A complete, exact retyping of the data below is required.

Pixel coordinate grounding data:

--*--

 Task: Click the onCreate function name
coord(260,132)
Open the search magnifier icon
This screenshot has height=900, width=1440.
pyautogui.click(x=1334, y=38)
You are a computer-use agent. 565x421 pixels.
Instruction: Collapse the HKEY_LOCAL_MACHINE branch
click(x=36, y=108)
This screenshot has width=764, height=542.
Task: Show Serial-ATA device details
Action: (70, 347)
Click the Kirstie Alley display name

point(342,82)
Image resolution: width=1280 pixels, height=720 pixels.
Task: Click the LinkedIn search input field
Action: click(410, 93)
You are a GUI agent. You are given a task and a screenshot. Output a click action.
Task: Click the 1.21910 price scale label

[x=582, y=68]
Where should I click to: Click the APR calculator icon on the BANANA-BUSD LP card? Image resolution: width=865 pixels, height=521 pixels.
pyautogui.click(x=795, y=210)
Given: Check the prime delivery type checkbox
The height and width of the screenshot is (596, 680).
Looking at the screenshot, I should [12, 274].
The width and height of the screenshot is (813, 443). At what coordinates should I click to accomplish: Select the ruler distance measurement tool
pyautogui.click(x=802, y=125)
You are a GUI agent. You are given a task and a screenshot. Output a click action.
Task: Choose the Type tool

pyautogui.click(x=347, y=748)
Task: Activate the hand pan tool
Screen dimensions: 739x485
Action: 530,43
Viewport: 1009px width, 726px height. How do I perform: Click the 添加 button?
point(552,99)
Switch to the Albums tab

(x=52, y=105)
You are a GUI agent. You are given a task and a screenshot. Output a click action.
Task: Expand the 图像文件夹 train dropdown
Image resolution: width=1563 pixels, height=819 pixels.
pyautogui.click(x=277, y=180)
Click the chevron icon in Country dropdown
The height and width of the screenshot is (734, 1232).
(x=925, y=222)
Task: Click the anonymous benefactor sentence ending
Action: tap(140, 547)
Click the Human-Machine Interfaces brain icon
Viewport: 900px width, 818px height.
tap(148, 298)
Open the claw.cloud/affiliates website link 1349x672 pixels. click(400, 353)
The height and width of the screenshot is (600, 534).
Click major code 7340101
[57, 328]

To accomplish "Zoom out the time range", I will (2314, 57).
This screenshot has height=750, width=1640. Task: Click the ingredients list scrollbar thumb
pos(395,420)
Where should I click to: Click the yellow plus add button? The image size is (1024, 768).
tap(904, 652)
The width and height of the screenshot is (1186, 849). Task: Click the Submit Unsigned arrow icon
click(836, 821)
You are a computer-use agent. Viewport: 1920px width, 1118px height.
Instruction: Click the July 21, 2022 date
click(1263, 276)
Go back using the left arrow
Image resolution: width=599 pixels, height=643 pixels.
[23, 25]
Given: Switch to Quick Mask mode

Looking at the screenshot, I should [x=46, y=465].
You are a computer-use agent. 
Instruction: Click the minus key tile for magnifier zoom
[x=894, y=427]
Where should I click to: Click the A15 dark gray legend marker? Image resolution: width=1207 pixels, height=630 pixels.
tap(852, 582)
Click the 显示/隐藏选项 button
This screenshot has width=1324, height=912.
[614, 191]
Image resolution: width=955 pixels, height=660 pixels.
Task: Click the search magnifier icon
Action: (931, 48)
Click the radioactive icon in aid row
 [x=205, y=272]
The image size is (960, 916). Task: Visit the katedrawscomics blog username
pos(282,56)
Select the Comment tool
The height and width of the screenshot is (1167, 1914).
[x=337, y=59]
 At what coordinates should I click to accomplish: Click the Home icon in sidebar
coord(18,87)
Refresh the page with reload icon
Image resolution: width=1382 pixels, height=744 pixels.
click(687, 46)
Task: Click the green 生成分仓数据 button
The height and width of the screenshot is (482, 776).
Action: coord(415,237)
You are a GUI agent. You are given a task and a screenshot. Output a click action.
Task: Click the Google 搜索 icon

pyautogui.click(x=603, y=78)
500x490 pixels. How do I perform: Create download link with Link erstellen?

--*--

**Result below:**
 Task: Click the onCreate function name
coord(260,132)
Open the search magnifier icon
This screenshot has height=900, width=1440.
pyautogui.click(x=1334, y=38)
You are a computer-use agent. 565x421 pixels.
Instruction: Collapse the HKEY_LOCAL_MACHINE branch
click(x=36, y=108)
This screenshot has width=764, height=542.
Task: Show Serial-ATA device details
Action: (70, 347)
Click the Kirstie Alley display name

point(342,82)
Image resolution: width=1280 pixels, height=720 pixels.
Task: Click the LinkedIn search input field
Action: click(410, 93)
You are a GUI agent. You are given a task and a screenshot. Output a click action.
Task: Click the 1.21910 price scale label

[x=582, y=68]
Where should I click to: Click the APR calculator icon on the BANANA-BUSD LP card? Image resolution: width=865 pixels, height=521 pixels.
pyautogui.click(x=795, y=210)
Given: Check the prime delivery type checkbox
The height and width of the screenshot is (596, 680).
Looking at the screenshot, I should [12, 274].
The width and height of the screenshot is (813, 443). At what coordinates should I click to accomplish: Select the ruler distance measurement tool
pyautogui.click(x=802, y=125)
You are a GUI agent. You are given a task and a screenshot. Output a click action.
Task: Choose the Type tool

pyautogui.click(x=347, y=748)
Task: Activate the hand pan tool
Screen dimensions: 739x485
Action: 530,43
Viewport: 1009px width, 726px height. How do I perform: Click the 添加 button?
point(552,99)
Switch to the Albums tab

(x=52, y=105)
You are a GUI agent. You are given a task and a screenshot. Output a click action.
Task: Expand the 图像文件夹 train dropdown
Image resolution: width=1563 pixels, height=819 pixels.
pyautogui.click(x=277, y=180)
Click the chevron icon in Country dropdown
The height and width of the screenshot is (734, 1232).
(x=925, y=222)
Task: Click the anonymous benefactor sentence ending
Action: tap(140, 547)
Click the Human-Machine Interfaces brain icon
Viewport: 900px width, 818px height.
tap(148, 298)
Open the claw.cloud/affiliates website link 1349x672 pixels. click(400, 353)
The height and width of the screenshot is (600, 534).
Click major code 7340101
[57, 328]

To accomplish "Zoom out the time range", I will (2314, 57).
This screenshot has height=750, width=1640. Task: Click the ingredients list scrollbar thumb
pos(395,420)
Where should I click to: Click the yellow plus add button? The image size is (1024, 768).
tap(904, 652)
The width and height of the screenshot is (1186, 849). Task: Click the Submit Unsigned arrow icon
click(836, 821)
You are a computer-use agent. Viewport: 1920px width, 1118px height.
Instruction: Click the July 21, 2022 date
click(1263, 276)
Go back using the left arrow
Image resolution: width=599 pixels, height=643 pixels.
[23, 25]
Given: Switch to Quick Mask mode

Looking at the screenshot, I should [x=46, y=465].
You are a computer-use agent. 
Instruction: Click the minus key tile for magnifier zoom
[x=894, y=427]
Where should I click to: Click the A15 dark gray legend marker? Image resolution: width=1207 pixels, height=630 pixels.
tap(852, 582)
Click the 显示/隐藏选项 button
This screenshot has width=1324, height=912.
[614, 191]
Image resolution: width=955 pixels, height=660 pixels.
Task: Click the search magnifier icon
Action: (931, 48)
Click the radioactive icon in aid row
 [x=205, y=272]
The image size is (960, 916). Task: Visit the katedrawscomics blog username
pos(282,56)
Select the Comment tool
The height and width of the screenshot is (1167, 1914).
[x=337, y=59]
 At what coordinates should I click to accomplish: Click the Home icon in sidebar
coord(18,87)
Refresh the page with reload icon
Image resolution: width=1382 pixels, height=744 pixels.
click(687, 46)
Task: Click the green 生成分仓数据 button
The height and width of the screenshot is (482, 776).
Action: coord(415,237)
You are a GUI agent. You are given a task and a screenshot. Output a click action.
Task: Click the Google 搜索 icon

pyautogui.click(x=603, y=78)
500x490 pixels. How do I perform: Create download link with Link erstellen?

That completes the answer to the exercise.